Antibodies, Lymphocytes, and the Generation of Diversity

Cards (53)

  • The adaptive immune system isn't as fast as the innate immune system, but it is more specific to individual antigens and it has memory.
  • The adaptive immune system operates based on lymphocytes, of which there are two types: T-lymphocytes and B-lymphocytes (or T-cells and B-cells).
  • The specific receptor for antigens on a T-cell is the T-cell receptor.
    The T-cell receptor is comprised of an alpha-chain and a beta-chain. This makes the T-cell receptor a heterodimer because it is made up off 2 different polypeptide chains.
    The alpha and beta chains of the T-cell receptor contribute to the formation of the specific antigen binding site. Each T-cell will have it's own unique T-cell receptor, and hence, each T-cell will bind to its own specific antigen.
  • The receptor for antigens on a B-cell is a B-cell receptor, also known as an antibody.
    An antibody is comprised of 2 identical heavy chains and 2 identical light chains joined together by disulphide bridges. The heavy and light chain pairs from the antigen binding sites, and a single antibody has 2 antigen binding sites.
  • Adaptive immunity depends on the diversity of lymphocyte receptors that can match the diversity of antigen shapes that the body might encounter.
    Circulation of lymphocytes with diverse receptors through blood and lymphoid tissues increases the probability that they will encounter their corresponding antigens.
  • Specific T cells will recognise specific antigens due to the specificity of the T-cell receptor. Once the antigen has bound to the T-cell receptor, the T-cell is stimulated to divide by mitosis so that there will be more of the necessary T-cell receptor to bind to the antigen.
    These clonal cells are memory cells. They're quiescent (inactive), but they are in abundance, so the T-cell receptor concentration has increased. Hence, when the same antigen is present in the body again, it is dealt with more quickly.
  • Memory works the same way with both T-cells and B-cells. Clonal cells mean there is a higher frequency of the specific cells needed to deal with the pathogen. If the same pathogen/antigen is present in the body again, these memory cells will induce a more rapid response.
    Memory is a unique feature of the adaptive immune system.
  • The adaptive immune system is slower than the innate immune system.
    The innate immune system work within a number of hours. The adaptive immune system can take 12 days for the primary immune response occur, and the secondary immune response can take 5-7 days.
  • Both T-cell receptors and antibodies can be split into two distinct regions: the variable region at the top, and the constant region at the bottom. The uniqueness of the receptor is typically determined by the variable region.
  • In order for the adaptive immune response to be effective, the diversity of the receptors need to match or exceed the diversity of the microbes. However, microbe diversity exceeds millions, and they can mutate and adapt. The total number of human genes in the genome is approximately 25000.
    Hence, if the receptors were only dependent on the DNA within the genome, there wouldn't be enough variability in the receptor to match the diversity of the antigens. Therefore, to increase the receptor diversity to match that of the pathogens, a process called gene rearrangement is used.

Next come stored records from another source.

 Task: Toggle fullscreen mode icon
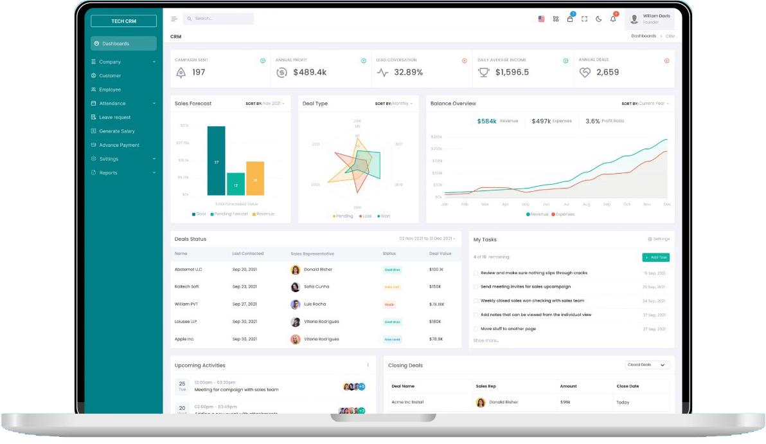point(584,19)
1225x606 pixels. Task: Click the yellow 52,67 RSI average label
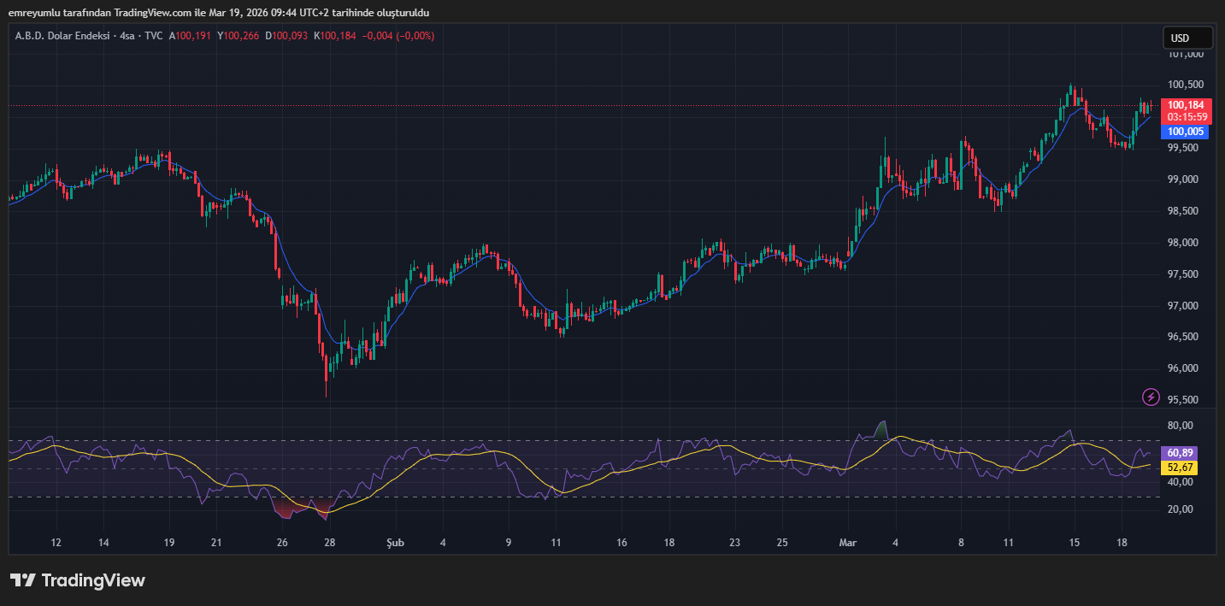(1181, 468)
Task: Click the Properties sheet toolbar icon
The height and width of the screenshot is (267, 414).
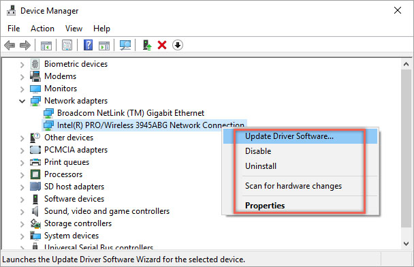Action: [67, 45]
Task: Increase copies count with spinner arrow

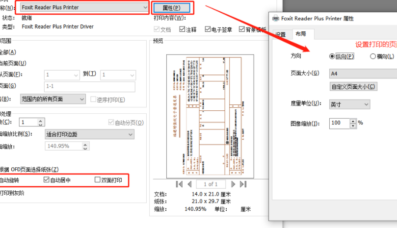Action: pos(40,120)
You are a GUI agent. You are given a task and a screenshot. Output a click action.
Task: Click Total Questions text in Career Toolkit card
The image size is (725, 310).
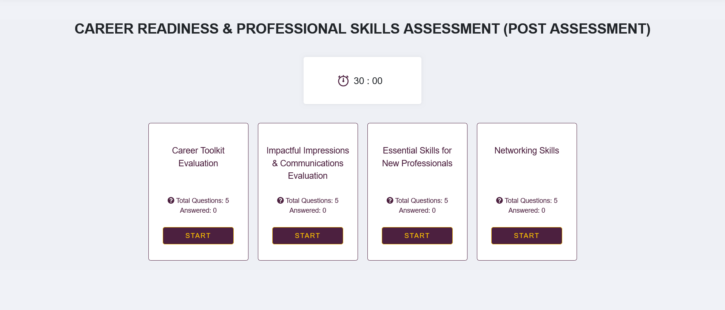coord(202,201)
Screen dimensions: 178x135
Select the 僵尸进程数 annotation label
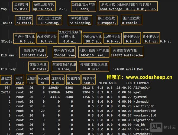tap(131, 18)
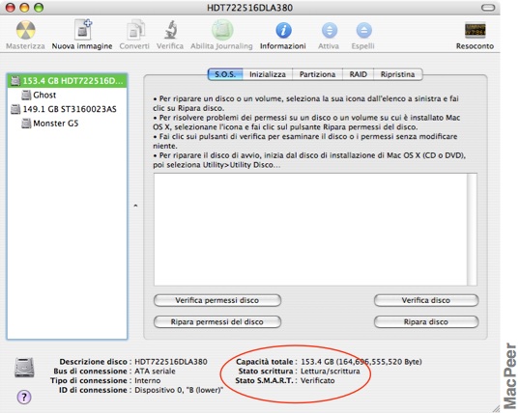Switch to the Inizializza tab
This screenshot has height=413, width=520.
tap(268, 74)
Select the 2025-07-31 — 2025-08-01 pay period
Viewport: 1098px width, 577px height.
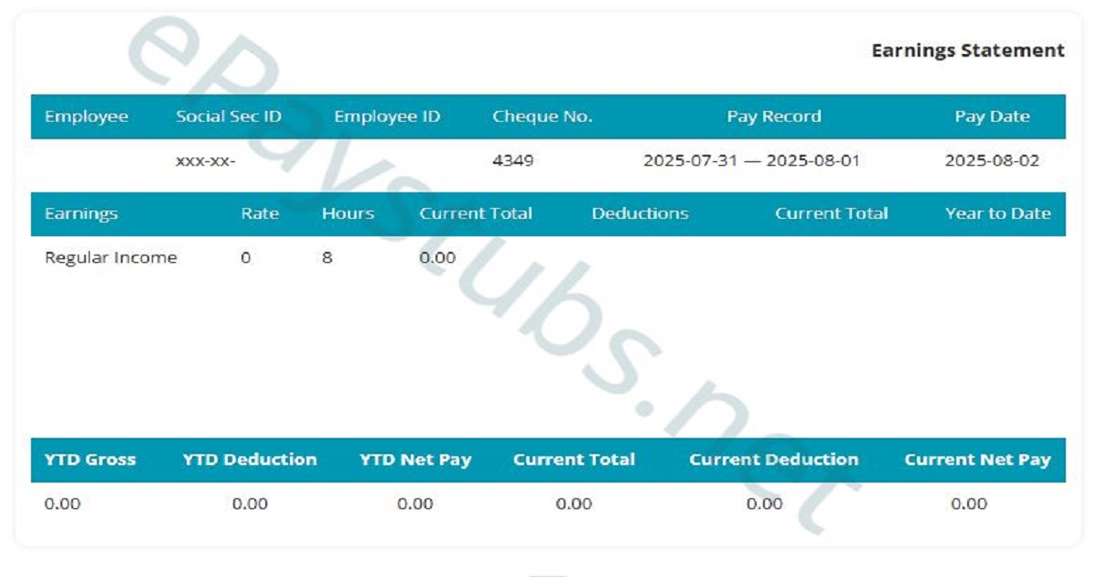751,161
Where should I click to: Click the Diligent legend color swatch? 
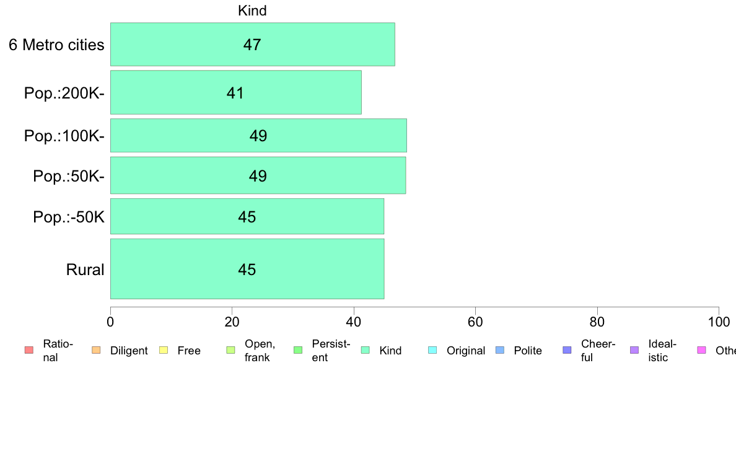point(96,350)
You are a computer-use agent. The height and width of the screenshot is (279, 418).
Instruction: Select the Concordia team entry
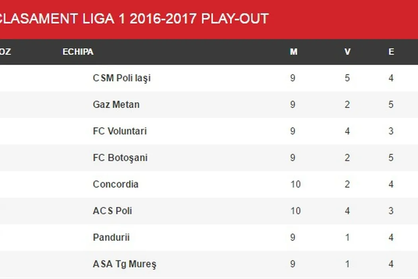coord(115,184)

  • The variable region of the heavy chain is composed of 3 parts: a variable part, diversity part, and joining part (this sequence is abbreviated to VDJ).
  • The base sequence that codes for the antibody heavy chain is located in chromosome 14 on every cell in the body. The genes coding for the variable region are arranged into groups of segments. The are different alternatives for the V, D, and J segments that complete the antibody heavy chain variable region.
    There are 48 different segments for V, 27 different segments for D, and 6 different segments for J. Combining these, this gives a total of 7776 different VDJ combinations for the heavy chain variable region.
  • The antibody light chain variable region is comprised on only a variable and a joining segment. In total, there are 340 different combinations of V and J segments to make up the light chain variable regions.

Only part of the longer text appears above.